* Problems:
**a)** Reproduce a stretch of the keylogging passage word for word. Begin at the words "I threw together" and stop after "Here’s /usr/bin/log-plugout.sh.".
**b)** Answer these questions using the keylogging passage:
(i) What command exports the keymap to a file?
(ii) Where is the custom keymap kept?
(iii) What tells which desk is being worked at?

I run elemenary OS on a Lenovo Thinkpad Carbon. In order to get correct key log output, I had to define a custom keymap.

If you’re lucky, you might not have to worry about this detail, either! Try this to check if you might need a custom keymap. Start logkeys up with the default keymap.

logkeys -s

Now, peek into the key log.

sudo tail /var/log/logkeys.log --follow

Then, systematically push every single button on your keyboard keep an eye on the key log. Does what’s showing up in the log match what you’re pressing? If so, great. If not, you’ll need to create a custom keymap.

sudo logkeys --export-keymap=mylang.map

Are y and Y appearing where u and U should? Open up the keymap with your favorite editor. Go find the line that reads y Y and make it read u U instead.

Restart logkeys with the custom keymap to try it out.

sudo logkeys -k
sudo logkeys -s -m mylang.map

As before, check if, using the custom keymap, what shows up in the log matches what you’re pressing. Continue to make changes as needed, restarting logkeys each time.

Here’s what my keymap ended up looking like.

I arbitrarily keep it at ~/.config/logkeys/mylang.map.

For more details on the inner workings of the logkeys keymap, see here.

🔗 Security

If you set up a keylogger on your computer, that means… you’re running a keylogger on your computer, yo. All of your passwords and your dirty, dirty secrets are recorded in a file someone else might be able to get their hands on. If you work with sensitive information, there are probably rules you might want to make sure you’re not breaking.

On the flip side of the coin, recording everything you ever type might be useful for recovering lost work in the event of a deletion disaster. (Probably would require the application of some elbow grease, but still.)

🔗 Keyboard Connect/Disconnect Logger

Hooking into keyboard connect/disconnect events to make logkeys work, I realized that they keyboard connect/disconnect events might tell an interesting story in and of themselves. If my keyboard is plugged in, that’s a pretty good sign I’m working at my desk. Otherwise, I’m probably enjoying a bespoke espresso at my favorite upscale coffee shop. (Hahahahaha, no, I’m working in bed.)

I threw together two very rudimentary scripts, which record timestamps of plug-in/unplug events in separate log files.

Here’s /usr/bin/log-plugin.sh.

Here’s /usr/bin/log-plugout.sh.

To trigger these scripts on plug-in/unplug events, I added the following two rules to my /etc/udev/rules.d/100-mount-ergodox.rules.

ACTION=="add", SUBSYSTEM=="usb", ATTRS{idVendor}=="feed", ATTRS{idProduct}=="1307", RUN+="/usr/bin/log-plugin.sh"
ACTION=="remove", SUBSYSTEM=="usb",  RUN+="/usr/bin/log-plugout.sh"

Ideally, the remove rule would be specific to just my keyboard. It isn’t. log-plugout.sh runs every time I unplug any usb device. That’s why I threw the output of lsusb into log-plugout.sh.

Again, you’ll need to reboot or reload the udev rules to get these hooks running.

udevadm control --reload-rules && udevadm trigger

🔗 Wi-Fi Logger

I have two desks — one at work and one at home. I realized I might want to be able to distinguish which desk I’m working at. The answer to recognizing which desk I’m at: which Wi-Fi signal I’m on. Which Wi-Fi should tell other interesting stories, too, like how much work I do on- versus off-campus.

Here’s the script.

Apparently, it’s important for this one to not end in .sh.

* Rows:
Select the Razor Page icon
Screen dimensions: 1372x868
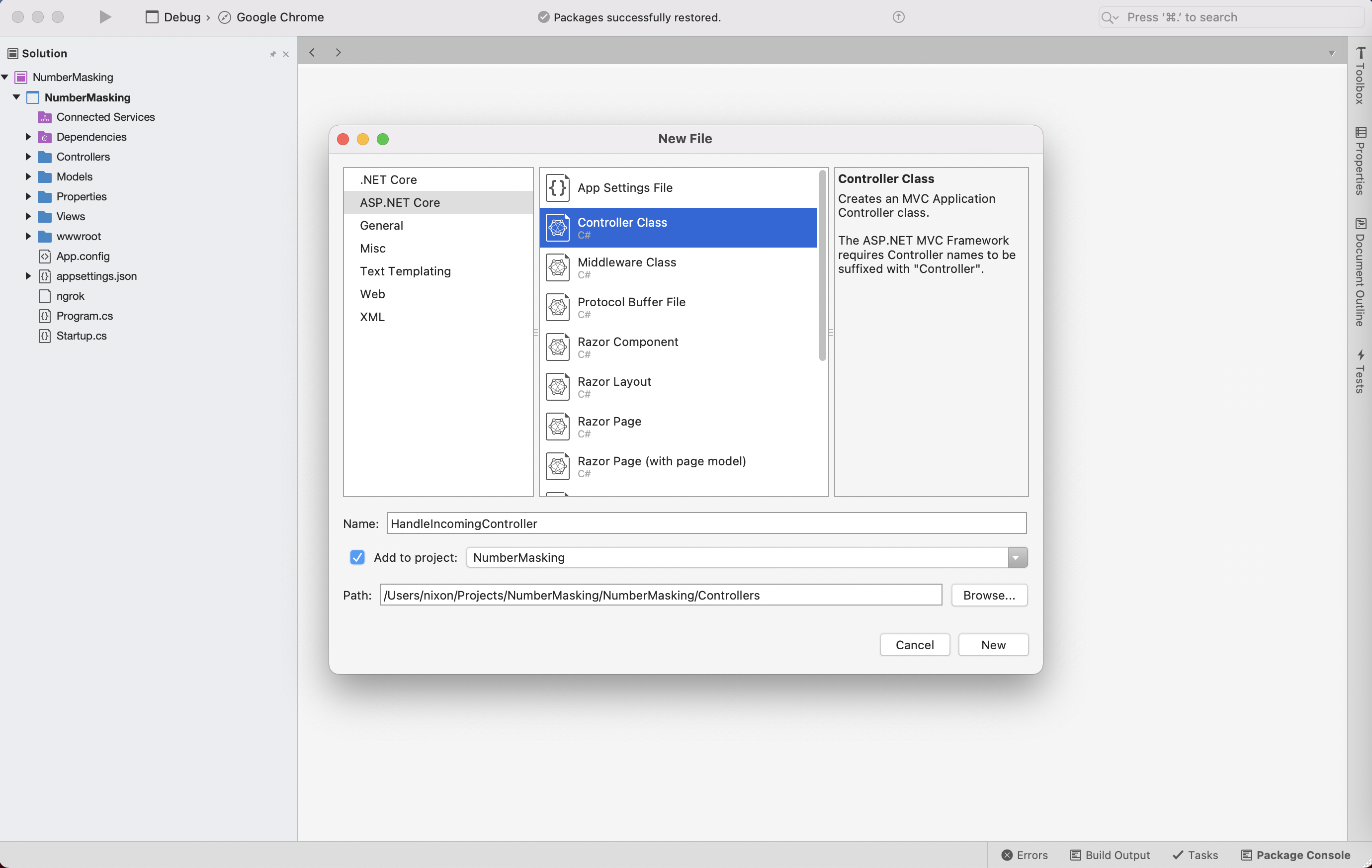pyautogui.click(x=557, y=426)
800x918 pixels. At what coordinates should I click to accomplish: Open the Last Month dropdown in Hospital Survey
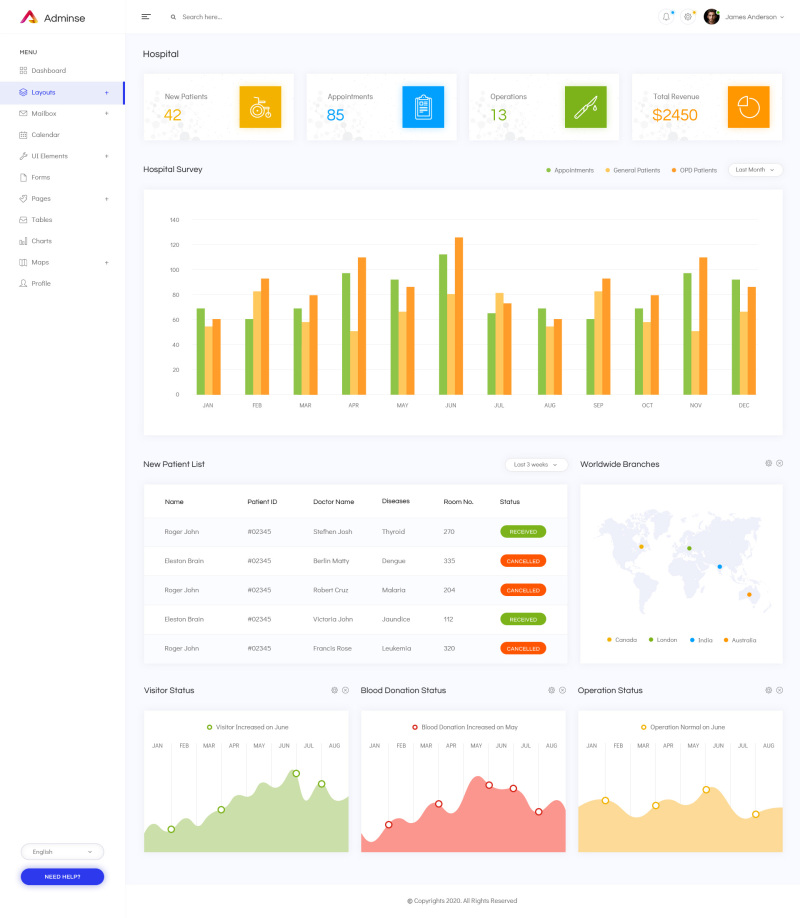[754, 170]
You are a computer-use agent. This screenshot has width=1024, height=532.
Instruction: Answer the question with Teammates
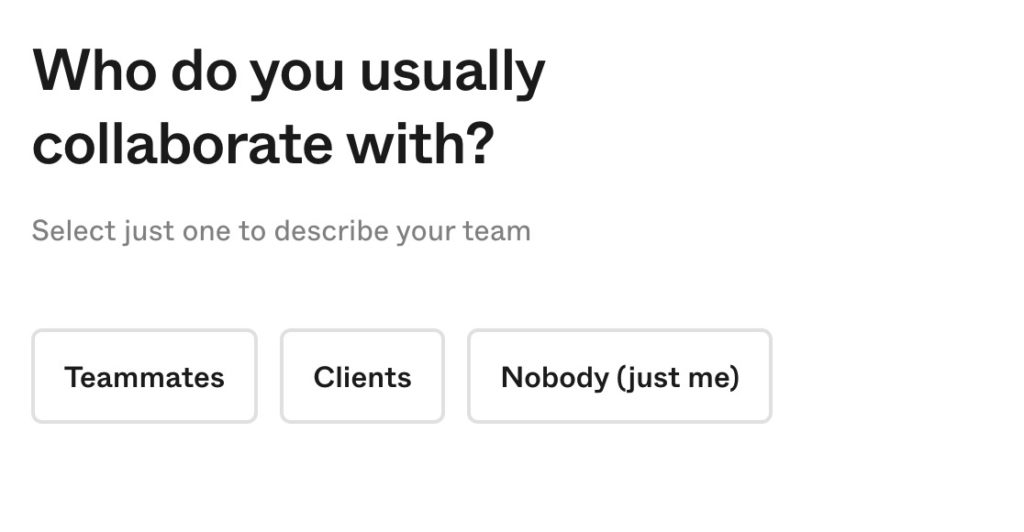(x=144, y=377)
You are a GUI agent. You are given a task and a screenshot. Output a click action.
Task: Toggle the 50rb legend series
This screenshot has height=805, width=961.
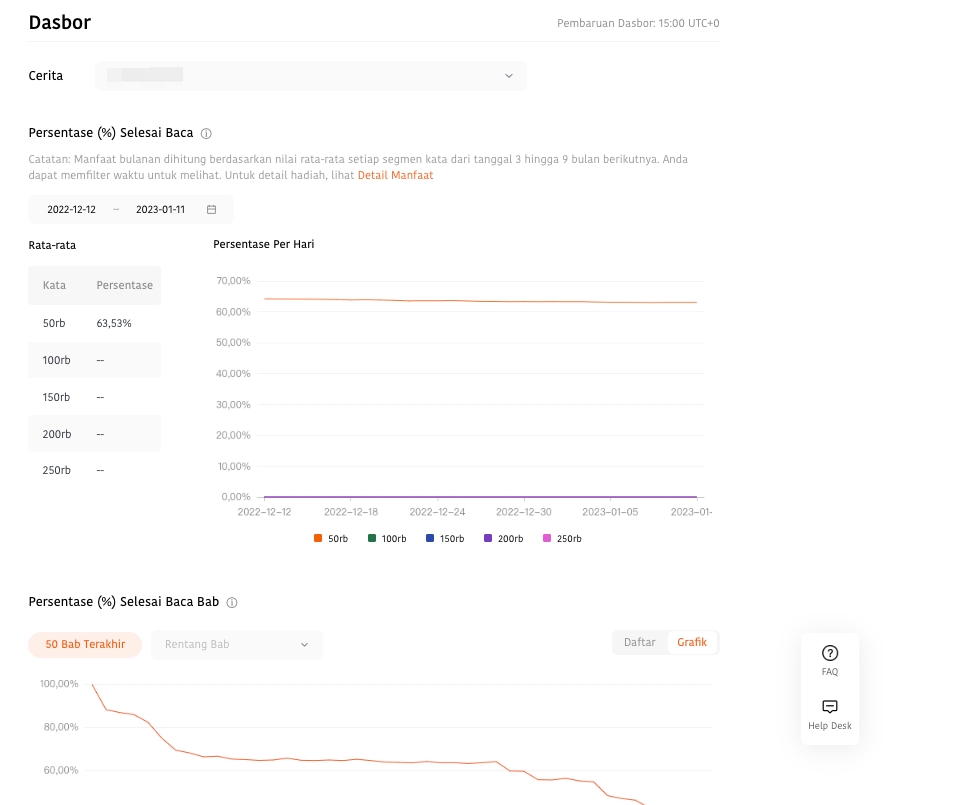(331, 539)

* The replies:
**a)**
I threw together two very rudimentary scripts, which record timestamps of plug-in/unplug events in separate log files.

Here’s /usr/bin/log-plugin.sh.

Here’s /usr/bin/log-plugout.sh.

**b)**
(i) sudo logkeys --export-keymap=mylang.map
(ii) ~/.config/logkeys/mylang.map
(iii) Which Wi-Fi signal the computer is on